And this is from the Hartford Courant, today, Tuesday May 23rd....
Schilling Not Down For Count After All
BOSTON - If you don't know gehrig38 by now, well, you just haven't logged on in the past three years. Anyway, gehrig38 had a good story to tell after he pitched the kind of game Monday night that scares Yankees fans. Scares them stiff.
"I have a good friend who has ALS. His name is George, and he e-mails every night before I pitch," gehrig38 said after dominating the Yankees for eight innings in a 9-5 Red Sox victory at Fenway Park. "He read my comments after the last start about making changes and how I'd lost this and lost that.
"In a smart-alecky way, he said, `Listen, I lost the ability to talk and to walk. If all you have to do is make an adjustment on your fastball, get your freakin' rear end out there and make an adjustment.' It kind of hit home. When you're struggling, you make a lot out of nothing sometimes.

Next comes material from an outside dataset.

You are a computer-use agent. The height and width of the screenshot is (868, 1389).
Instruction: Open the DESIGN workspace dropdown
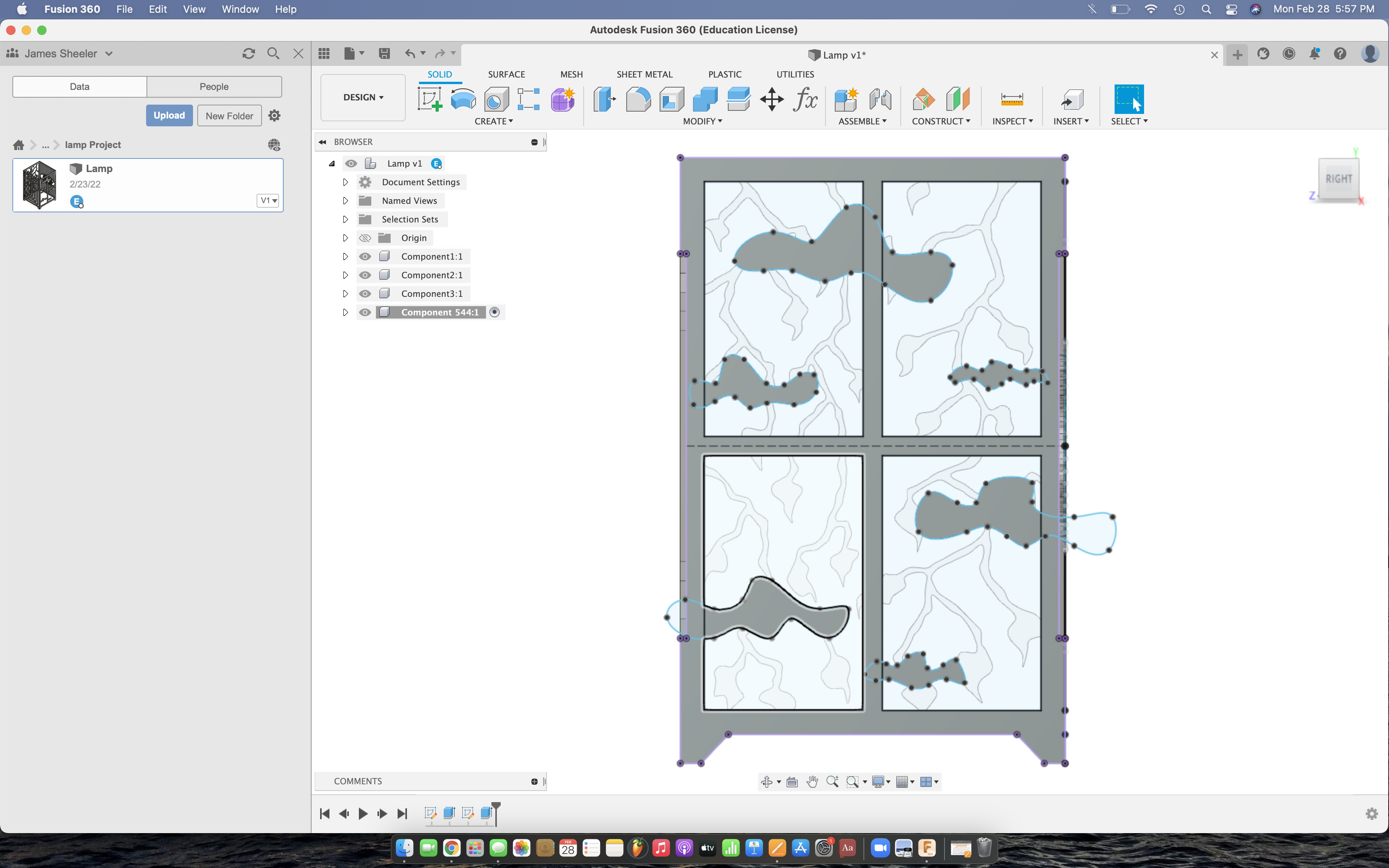coord(362,97)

You tend not to focus on what you need to focus on."
For the record, gehrig38 - Curt Schilling - made some adjustments.
He didn't give up three home runs this time.
He didn't allow any.
Jason Giambi, Alex Rodriguez and Jorge Posada didn't embarrass him on Monday night the way they had on May 10 at Yankee Stadium. The Yankees didn't send him back to the clubhouse, chin down, looking for a laptop to play "EverQuest" or cruise the Internet to soothe his aching soul.
There would be no repeat of Ramon Hernandez, rookie Brandon Fahey and Jay Gibbons clubbing Schilling for three home runs in Baltimore on May 16, either.
News flash: Big Schill didn't leave his right arm on the pitcher's mound at Jacobs Field on April 25 after all.
There would be no hard questions about what has happened to Schilling since the whopping 133 pitches he threw that night in Cleveland - the most by a Red Sox pitcher since 2001. There would be no snide comments about Terry Francona's subservience to Schilling's will when it comes to if and when he leaves the mound.
There was only a line to admire: 8 IP, 5 H, 1 R, 1 ER, 0 BB, 6 K. And, oh yes, after allowing three home runs in back-to-back games for the first time in his career, there was no long ball.
Schilling is usually a gas guzzler on the mound, his pitch count mounting. A big part of it, Francona said, is teams foul off so many pitches. On this night, however, he was a model of efficiency, needing only 99 pitches, 72 strikes, for career win No. 199.
"You look up and see him throwing 70 percent strikes," Yankees manager Joe Torre said. "That's pretty impressive."
****Peter here, and YES, impressive is such a great word. Now, on to tonight, when fluttering in the strike zone knuckeballs will throttle the Yankees again. More sweetness. BELIEVE.